Piniella announced earlier this week that he will not return next season, a decision that had long been expected after he questioned ownership’s commitment to winning.
“We’ve got a new ownership group taking over. They need to bring in their own manager that they can grow with,” Piniella said Friday. “At the same time, it’ll give me time to go home and relax, fish and play some golf. I’m tired. I need some time off.
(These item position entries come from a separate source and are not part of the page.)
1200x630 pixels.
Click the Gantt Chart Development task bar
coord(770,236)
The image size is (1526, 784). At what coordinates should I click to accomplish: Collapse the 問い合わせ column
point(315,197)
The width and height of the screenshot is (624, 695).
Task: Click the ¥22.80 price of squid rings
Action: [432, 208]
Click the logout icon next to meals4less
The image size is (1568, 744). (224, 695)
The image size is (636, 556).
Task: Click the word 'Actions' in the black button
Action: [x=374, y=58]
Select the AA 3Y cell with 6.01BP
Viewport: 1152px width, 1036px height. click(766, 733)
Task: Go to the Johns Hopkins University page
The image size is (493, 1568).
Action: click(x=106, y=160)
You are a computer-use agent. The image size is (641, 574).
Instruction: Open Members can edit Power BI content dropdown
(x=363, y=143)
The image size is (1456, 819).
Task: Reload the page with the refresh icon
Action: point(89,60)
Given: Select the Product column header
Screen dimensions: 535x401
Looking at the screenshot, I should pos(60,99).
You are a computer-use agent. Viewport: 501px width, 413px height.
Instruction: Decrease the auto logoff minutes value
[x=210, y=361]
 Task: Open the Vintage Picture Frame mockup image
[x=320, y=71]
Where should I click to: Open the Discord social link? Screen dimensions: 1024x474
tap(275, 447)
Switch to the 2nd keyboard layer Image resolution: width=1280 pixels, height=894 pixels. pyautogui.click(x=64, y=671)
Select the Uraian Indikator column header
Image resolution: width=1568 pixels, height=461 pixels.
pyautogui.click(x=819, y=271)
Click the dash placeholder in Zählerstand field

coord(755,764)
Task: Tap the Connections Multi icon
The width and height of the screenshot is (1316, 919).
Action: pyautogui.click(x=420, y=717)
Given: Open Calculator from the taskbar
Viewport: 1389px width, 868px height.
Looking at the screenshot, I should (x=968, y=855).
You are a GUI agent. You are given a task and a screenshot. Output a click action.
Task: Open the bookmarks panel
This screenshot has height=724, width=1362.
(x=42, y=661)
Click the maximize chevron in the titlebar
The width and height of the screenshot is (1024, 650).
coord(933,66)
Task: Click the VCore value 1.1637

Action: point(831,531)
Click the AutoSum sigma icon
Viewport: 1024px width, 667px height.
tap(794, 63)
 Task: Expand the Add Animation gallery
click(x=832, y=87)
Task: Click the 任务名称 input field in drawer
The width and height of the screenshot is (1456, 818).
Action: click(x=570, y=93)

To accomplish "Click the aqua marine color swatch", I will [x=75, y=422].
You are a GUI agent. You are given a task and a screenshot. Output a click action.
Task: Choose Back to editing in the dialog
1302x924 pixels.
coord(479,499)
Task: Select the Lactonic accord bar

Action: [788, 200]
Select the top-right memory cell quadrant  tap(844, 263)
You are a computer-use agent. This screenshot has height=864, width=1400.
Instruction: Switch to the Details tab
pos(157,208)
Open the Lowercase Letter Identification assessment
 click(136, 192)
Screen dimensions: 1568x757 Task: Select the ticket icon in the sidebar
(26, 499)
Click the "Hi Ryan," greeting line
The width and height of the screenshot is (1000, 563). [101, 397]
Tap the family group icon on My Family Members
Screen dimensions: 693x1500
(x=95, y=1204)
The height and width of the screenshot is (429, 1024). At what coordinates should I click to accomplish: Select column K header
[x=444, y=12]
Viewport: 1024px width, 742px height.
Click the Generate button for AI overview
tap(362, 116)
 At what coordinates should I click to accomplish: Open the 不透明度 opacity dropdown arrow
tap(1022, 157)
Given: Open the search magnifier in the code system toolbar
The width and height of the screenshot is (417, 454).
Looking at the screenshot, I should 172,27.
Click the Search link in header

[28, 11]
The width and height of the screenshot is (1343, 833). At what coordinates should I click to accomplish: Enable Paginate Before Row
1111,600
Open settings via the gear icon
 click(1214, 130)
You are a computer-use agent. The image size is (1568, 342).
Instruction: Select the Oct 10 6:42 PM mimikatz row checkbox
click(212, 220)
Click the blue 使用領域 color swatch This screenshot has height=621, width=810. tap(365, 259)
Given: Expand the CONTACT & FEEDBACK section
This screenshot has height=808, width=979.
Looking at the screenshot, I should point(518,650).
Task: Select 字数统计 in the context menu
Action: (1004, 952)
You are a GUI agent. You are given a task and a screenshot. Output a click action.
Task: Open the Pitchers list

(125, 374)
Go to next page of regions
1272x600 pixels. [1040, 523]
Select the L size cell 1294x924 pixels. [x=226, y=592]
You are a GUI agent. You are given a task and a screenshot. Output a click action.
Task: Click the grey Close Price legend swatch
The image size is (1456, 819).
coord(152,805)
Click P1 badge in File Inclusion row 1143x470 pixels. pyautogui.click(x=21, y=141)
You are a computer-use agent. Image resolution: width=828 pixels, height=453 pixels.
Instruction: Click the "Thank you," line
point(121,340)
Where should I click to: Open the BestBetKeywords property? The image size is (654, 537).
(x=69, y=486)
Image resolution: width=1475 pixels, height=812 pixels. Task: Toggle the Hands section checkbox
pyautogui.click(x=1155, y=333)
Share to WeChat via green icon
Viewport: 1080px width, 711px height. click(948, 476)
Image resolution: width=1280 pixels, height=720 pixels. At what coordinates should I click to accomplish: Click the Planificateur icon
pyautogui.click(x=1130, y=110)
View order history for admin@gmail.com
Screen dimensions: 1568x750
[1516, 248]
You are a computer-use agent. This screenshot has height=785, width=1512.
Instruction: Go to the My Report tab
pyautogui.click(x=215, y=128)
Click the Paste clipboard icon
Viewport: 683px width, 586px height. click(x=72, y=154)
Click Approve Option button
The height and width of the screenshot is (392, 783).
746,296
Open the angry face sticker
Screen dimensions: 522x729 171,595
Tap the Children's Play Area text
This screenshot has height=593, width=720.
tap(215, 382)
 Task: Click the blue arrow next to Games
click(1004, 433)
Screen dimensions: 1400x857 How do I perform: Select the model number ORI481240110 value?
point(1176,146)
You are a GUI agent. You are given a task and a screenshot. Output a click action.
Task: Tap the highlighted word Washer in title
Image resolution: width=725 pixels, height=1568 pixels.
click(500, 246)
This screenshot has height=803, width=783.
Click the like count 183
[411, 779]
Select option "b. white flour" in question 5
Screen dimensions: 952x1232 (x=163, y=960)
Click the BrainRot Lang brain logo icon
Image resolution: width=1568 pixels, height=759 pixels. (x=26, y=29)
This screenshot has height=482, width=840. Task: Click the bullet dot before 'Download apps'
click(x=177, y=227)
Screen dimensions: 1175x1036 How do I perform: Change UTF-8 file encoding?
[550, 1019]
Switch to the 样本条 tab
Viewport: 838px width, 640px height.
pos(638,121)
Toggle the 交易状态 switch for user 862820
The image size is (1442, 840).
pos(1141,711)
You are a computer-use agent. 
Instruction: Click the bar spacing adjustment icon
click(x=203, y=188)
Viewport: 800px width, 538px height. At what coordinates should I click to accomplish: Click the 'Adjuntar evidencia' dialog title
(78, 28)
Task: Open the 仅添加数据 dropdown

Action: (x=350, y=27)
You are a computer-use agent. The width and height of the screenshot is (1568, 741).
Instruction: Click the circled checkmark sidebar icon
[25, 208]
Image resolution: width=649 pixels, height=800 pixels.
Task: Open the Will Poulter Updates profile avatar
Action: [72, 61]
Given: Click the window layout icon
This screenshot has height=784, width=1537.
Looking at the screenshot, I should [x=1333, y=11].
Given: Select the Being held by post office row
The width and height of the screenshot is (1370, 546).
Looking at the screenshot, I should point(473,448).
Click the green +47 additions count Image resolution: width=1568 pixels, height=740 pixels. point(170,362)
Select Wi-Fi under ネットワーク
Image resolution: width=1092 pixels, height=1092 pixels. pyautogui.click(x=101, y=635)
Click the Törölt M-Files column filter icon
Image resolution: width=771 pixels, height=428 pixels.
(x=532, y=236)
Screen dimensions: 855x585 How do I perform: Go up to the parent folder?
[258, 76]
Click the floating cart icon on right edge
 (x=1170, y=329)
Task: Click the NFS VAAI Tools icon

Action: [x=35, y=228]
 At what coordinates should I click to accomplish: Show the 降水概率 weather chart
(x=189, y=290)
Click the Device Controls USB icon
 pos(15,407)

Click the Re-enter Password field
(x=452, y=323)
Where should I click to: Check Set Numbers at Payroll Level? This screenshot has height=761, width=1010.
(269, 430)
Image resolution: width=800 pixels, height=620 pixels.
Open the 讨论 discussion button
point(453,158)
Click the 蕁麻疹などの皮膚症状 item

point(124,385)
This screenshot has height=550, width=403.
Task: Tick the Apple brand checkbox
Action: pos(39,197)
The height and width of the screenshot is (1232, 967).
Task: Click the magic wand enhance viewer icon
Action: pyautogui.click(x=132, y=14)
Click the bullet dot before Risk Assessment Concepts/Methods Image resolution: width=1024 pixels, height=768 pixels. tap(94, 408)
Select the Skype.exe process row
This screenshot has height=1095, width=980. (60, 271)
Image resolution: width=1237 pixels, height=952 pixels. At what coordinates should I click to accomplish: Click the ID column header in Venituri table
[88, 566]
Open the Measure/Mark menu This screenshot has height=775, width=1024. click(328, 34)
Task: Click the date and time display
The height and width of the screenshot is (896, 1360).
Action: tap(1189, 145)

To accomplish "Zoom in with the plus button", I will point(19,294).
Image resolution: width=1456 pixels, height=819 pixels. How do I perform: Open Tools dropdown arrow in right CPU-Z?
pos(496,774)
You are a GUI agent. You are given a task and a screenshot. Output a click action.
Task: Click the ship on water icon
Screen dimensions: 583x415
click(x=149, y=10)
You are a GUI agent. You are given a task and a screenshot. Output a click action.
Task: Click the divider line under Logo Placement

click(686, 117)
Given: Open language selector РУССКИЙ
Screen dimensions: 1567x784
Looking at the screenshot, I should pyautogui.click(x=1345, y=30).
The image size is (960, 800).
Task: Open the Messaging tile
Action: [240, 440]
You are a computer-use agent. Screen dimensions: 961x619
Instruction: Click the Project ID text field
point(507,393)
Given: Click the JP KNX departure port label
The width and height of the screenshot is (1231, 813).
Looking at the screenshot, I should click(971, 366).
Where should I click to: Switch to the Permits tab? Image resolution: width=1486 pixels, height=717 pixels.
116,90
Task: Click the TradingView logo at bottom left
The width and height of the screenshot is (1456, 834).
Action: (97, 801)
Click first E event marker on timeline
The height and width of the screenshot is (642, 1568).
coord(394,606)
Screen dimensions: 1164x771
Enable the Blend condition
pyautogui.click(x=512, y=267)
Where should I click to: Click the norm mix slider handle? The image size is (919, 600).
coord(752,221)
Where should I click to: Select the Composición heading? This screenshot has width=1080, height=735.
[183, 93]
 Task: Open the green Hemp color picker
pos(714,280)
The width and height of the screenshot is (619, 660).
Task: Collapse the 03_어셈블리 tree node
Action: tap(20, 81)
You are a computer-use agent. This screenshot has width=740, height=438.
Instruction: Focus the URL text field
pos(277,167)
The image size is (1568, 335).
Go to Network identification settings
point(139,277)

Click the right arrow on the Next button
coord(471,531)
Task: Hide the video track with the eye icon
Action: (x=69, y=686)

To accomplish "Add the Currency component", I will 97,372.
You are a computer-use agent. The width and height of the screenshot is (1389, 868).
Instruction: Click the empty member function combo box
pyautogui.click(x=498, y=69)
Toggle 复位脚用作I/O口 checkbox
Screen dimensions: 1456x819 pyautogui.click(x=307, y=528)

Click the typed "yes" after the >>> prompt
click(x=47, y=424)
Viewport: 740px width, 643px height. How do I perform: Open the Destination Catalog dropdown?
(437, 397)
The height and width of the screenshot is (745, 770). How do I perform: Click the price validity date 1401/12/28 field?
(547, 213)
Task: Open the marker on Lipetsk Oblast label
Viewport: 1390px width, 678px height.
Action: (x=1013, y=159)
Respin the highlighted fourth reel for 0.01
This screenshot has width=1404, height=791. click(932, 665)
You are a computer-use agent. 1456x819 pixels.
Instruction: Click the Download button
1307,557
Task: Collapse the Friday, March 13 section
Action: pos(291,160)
It’ll give me a chance to do those things, and at the same time to evaluate and look at situations that might arise about my future.”
Piniella had one season remaining on a $13 million, four-year contract he signed in October 2002 but, according to the terms of a buyout, will be free to pursue other jobs after Sunday’s finale.
He stressed he didn’t walk away because he has his sights on moving to another team, and reiterated that he eventually may decide to sit out next year to travel and spend time with family.
“There’s nothing on the horizon,” Piniella said. “There’s nothing to speculate about.”
Piniella, named the Devil Rays’ third manager on Oct. 28, 2002, led the team to improvement in each of his first two seasons, going from 55 wins in 2002 to 63 in 2003 and a club-record 70 wins in 2004. Regardless of Sunday’s outcome, Tampa Bay will fall short of last season’s win total.
“We go straight to a winning season next season,” Tampa Bay’s Jorge Cantu said. “So we’ve got some winning to do. We need to take what we learned this season to spring training and take that to the season.
“If Lou is not going to be here with us, I think he’s going to be really proud of us next year.”
The Orioles will complete their eighth straight losing season Sunday despite spending much of the first half in first place.
Baltimore was helped by a mental error by Tampa Bay’s Damon Hollins in a 4-3 victory Saturday.
Hollins thought his running catch ended a Baltimore threat in the seventh inning and threw a live ball into the stands with two outs. David Newhan tagged up from second on the play and was awarded home to make it 4-2.
“I thought it was three outs … my mistake,” Hollins said. “I threw it up and took four or five steps in and looked up and saw all the infielders were looking at me like I was a ghost. That’s when I knew that I had did something wrong.”